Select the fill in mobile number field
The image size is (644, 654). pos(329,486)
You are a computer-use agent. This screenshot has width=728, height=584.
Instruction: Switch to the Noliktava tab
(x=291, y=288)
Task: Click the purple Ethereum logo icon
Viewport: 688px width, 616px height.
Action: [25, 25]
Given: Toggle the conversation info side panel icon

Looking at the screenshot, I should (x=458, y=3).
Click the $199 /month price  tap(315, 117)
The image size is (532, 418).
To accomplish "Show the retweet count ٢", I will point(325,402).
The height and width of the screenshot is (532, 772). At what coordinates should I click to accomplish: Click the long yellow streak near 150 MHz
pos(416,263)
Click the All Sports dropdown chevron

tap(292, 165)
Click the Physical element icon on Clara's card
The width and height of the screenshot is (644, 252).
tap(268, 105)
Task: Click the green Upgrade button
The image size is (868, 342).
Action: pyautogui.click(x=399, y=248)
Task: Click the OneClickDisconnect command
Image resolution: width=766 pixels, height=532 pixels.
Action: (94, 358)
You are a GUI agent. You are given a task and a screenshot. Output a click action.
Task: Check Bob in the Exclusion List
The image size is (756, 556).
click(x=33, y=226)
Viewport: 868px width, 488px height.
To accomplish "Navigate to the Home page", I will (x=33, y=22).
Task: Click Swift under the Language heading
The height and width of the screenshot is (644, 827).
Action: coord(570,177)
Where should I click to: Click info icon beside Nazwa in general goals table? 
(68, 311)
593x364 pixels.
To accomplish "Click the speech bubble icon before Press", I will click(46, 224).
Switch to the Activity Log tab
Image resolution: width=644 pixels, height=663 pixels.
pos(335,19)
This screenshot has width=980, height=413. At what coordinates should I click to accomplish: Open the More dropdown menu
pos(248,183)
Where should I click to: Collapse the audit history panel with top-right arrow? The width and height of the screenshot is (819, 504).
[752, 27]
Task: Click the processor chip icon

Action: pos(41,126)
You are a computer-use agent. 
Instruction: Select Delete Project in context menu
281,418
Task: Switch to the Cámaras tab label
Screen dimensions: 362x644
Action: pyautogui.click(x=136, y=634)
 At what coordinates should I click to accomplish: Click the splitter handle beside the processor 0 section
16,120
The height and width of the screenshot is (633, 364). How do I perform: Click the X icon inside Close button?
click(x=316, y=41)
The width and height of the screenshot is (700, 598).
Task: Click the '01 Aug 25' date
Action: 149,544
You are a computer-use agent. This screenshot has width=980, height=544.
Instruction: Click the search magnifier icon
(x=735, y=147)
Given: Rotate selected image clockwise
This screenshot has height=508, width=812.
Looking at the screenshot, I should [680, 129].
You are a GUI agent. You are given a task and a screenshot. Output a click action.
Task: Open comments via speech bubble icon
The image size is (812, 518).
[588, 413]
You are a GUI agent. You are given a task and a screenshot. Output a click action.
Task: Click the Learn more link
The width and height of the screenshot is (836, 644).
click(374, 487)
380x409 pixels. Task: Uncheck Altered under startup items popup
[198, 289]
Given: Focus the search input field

________

**Description of the task**
What must be returned is the line with "The width and height of the screenshot is (836, 644)." plus every line after it to the end of the entries, exactly as they appear.

**Reply**
The width and height of the screenshot is (836, 644).
click(374, 487)
380x409 pixels. Task: Uncheck Altered under startup items popup
[198, 289]
Given: Focus the search input field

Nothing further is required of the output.